Les deux nouveaux champs d’éoliennes en mer, au large du Tréport (Seine-Maritime) et de Noirmoutier-Ile d’Yeu (Vendée), seront construits par Areva et exploités par GDF Suez, le portugais EDP Renewables (EDPR) et le français Neoen Marine.
Le choix du gouvernement a des conséquences positives pour les deux régions normandes, qui disposeront de la moitié des 3.000 MW qui vont être installés en mer dans le cadre des deux appels d’offres. Voici les différents projets prévus en Normandie pour l’ensemble des projets éoliens et leurs incidences en termes d’emplois :
– Le Havre : cinq usines de fabrication d’éoliennes d’Areva (750 emplois), port de base pour installer le parc du Tréport (200), une usine de fabrication de fondations gravitaires EDF (600), port de base pour installer le parc de Fécamp (200), construction des mâts (60)
– Fécamp : port d’exploitation du parc de Fécamp (100)
– Dieppe et Le Tréport : port d’exploitation du parc du Tréport (100)
– Rouen : centre de recherches (100)
– Cherbourg : usine de pales (350 emplois), usine de mâts (150), usine de fondations monopieux (200), assemblage et installation des éoliennes sur le parc de Courseulles (200)

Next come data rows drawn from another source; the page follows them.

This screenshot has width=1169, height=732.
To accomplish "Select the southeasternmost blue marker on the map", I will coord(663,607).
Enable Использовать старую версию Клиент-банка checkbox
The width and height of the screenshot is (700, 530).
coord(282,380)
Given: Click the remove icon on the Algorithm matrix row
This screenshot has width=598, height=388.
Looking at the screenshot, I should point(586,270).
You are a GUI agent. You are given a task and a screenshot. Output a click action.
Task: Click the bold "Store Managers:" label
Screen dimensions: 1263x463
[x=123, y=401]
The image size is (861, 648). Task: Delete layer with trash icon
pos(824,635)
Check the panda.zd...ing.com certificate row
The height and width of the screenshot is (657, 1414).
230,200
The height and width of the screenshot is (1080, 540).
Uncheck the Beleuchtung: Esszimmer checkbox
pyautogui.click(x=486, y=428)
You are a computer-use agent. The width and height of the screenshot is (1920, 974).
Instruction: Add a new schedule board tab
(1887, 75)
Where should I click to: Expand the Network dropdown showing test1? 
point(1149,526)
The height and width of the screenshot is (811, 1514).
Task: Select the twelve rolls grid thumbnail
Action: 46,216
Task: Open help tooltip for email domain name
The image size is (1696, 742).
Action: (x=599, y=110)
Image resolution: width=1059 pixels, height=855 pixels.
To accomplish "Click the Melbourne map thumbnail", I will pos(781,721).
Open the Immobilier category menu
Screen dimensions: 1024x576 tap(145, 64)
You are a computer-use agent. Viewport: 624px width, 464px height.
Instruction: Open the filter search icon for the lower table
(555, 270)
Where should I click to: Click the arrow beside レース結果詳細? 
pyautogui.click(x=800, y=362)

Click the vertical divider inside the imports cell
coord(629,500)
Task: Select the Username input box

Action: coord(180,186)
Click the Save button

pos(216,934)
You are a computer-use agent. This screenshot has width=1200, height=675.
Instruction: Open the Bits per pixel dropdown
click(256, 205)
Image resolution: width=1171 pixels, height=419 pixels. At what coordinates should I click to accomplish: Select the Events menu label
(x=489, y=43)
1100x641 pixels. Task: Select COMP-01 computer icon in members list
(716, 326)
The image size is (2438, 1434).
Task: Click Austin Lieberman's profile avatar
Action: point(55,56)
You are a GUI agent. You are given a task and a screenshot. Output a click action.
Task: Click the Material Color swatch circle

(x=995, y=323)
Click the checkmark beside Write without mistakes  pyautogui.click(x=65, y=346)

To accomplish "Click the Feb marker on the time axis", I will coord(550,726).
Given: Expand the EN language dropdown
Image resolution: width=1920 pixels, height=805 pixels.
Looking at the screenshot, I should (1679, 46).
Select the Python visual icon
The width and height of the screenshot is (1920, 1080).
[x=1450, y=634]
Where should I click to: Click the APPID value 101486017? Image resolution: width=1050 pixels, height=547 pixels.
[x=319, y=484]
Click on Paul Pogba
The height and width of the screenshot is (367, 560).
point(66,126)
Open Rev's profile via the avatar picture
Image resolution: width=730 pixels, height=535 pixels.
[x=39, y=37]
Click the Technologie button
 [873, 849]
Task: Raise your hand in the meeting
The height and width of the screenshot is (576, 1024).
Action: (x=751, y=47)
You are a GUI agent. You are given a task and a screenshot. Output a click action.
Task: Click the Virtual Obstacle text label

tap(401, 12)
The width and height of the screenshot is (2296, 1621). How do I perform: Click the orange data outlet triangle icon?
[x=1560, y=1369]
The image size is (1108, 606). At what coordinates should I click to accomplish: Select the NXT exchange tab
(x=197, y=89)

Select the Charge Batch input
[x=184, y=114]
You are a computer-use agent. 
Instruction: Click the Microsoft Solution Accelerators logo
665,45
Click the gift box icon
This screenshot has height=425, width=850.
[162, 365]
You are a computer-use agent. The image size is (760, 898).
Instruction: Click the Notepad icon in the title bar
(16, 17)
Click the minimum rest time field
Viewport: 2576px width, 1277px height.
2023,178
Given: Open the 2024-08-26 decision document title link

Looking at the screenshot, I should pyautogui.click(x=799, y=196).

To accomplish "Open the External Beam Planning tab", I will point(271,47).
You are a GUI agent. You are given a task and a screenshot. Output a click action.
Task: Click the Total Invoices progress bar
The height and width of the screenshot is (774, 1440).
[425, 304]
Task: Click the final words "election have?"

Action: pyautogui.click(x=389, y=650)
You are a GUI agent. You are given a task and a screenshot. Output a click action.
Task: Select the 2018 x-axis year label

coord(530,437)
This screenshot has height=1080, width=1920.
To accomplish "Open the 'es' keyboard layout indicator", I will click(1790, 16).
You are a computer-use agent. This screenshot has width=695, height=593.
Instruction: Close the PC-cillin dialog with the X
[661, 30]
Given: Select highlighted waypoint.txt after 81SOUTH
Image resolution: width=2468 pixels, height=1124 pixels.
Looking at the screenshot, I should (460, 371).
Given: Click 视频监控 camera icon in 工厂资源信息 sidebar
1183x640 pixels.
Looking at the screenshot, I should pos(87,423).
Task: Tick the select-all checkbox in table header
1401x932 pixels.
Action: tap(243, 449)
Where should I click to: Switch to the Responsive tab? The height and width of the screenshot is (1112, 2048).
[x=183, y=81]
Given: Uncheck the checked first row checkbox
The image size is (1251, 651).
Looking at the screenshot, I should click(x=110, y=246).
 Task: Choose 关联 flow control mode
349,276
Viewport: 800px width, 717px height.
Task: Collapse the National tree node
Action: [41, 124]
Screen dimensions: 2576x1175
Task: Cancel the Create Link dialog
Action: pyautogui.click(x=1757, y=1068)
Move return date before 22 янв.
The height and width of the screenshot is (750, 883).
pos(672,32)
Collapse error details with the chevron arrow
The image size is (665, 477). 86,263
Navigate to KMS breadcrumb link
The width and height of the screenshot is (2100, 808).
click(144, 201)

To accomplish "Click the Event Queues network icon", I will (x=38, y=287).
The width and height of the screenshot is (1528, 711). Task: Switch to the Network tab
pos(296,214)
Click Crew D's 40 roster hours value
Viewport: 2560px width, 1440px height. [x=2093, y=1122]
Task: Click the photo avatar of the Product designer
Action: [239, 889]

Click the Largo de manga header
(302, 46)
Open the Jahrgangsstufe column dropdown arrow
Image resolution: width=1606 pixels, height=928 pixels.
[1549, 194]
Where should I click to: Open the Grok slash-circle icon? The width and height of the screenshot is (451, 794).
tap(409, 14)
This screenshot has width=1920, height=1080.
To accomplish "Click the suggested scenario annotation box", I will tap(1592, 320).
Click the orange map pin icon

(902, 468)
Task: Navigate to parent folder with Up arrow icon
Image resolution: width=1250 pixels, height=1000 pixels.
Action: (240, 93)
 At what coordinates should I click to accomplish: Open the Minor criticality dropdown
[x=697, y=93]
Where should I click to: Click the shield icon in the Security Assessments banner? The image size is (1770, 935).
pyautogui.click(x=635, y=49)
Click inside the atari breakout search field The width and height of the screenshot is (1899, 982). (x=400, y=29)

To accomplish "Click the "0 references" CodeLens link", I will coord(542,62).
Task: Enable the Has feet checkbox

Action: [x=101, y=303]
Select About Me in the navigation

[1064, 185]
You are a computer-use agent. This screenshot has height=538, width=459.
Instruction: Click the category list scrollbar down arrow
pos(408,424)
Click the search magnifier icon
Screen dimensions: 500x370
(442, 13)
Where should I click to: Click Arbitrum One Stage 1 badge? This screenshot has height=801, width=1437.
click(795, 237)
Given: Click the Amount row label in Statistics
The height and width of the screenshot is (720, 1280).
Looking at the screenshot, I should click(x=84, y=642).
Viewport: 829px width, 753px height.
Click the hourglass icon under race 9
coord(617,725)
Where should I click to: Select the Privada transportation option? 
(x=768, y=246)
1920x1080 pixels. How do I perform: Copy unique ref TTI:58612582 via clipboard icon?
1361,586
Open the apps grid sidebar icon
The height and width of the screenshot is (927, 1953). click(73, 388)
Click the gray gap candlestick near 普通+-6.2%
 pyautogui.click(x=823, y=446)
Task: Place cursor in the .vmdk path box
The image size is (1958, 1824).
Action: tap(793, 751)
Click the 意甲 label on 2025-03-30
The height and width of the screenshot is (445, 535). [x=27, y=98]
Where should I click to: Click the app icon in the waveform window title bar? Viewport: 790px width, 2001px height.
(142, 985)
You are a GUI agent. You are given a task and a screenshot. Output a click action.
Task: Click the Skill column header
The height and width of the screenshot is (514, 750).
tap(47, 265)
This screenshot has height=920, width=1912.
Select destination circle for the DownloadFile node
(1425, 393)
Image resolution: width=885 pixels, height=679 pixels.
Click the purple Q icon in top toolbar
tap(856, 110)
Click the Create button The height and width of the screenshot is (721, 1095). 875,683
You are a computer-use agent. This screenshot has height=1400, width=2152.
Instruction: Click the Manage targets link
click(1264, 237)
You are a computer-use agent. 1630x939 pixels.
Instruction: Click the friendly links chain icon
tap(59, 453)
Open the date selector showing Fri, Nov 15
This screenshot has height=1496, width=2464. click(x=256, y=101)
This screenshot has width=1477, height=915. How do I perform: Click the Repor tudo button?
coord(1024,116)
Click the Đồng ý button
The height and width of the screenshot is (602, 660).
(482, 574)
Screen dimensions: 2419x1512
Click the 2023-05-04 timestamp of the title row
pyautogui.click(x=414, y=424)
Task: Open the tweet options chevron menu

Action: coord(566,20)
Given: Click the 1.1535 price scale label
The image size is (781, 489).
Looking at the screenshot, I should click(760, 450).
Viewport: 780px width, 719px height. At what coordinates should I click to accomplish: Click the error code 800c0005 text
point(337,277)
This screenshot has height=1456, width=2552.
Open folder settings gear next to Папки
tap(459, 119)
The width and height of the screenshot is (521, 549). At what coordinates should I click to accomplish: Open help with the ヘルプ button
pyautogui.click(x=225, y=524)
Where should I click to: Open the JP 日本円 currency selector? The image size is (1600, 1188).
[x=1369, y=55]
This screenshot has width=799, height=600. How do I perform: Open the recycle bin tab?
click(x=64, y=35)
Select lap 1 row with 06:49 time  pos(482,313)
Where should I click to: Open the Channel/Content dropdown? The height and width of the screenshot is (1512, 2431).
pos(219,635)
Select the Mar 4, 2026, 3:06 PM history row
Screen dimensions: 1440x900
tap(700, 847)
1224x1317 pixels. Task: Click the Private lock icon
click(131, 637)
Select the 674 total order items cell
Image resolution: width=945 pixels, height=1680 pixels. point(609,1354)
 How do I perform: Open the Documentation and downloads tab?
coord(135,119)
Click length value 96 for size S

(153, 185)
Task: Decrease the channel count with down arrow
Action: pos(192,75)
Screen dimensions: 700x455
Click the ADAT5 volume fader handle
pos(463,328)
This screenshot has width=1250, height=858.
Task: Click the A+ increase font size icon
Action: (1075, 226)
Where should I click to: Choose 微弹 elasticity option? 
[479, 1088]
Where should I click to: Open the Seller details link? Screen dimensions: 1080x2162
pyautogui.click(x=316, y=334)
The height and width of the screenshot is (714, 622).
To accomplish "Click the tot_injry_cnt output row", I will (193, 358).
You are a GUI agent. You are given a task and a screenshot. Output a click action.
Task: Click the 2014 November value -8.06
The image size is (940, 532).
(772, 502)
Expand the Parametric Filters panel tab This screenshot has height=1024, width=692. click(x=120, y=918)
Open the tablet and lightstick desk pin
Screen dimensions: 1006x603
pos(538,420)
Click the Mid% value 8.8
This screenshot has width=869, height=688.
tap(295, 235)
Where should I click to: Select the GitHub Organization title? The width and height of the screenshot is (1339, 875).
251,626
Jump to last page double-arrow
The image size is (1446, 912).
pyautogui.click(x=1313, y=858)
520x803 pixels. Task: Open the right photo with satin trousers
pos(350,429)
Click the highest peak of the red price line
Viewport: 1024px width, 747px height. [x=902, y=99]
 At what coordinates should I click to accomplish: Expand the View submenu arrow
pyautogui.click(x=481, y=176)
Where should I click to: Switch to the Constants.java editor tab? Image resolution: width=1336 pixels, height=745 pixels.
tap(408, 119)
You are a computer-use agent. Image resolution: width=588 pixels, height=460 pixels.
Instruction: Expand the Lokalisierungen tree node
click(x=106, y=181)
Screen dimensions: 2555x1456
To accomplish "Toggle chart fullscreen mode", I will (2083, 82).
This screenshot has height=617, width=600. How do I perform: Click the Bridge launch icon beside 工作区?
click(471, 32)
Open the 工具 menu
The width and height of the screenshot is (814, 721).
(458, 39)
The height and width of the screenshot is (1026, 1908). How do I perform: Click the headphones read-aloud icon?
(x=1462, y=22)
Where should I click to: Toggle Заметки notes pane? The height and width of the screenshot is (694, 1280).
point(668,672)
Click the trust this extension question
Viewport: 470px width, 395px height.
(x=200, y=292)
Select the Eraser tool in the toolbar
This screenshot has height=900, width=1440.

– Caen-Ouistreham : port d’exploitation du parc de Courseulles (100)
GDF annonce un démarrage immédiat du projet, avec une réalisation en deux phases : une première consacrée aux études, à la sélection des fournisseurs jusqu’en 2017 et une seconde plus concrète avec le démarrage en 2018 de la production des éoliennes Areva dans les usines du Havre.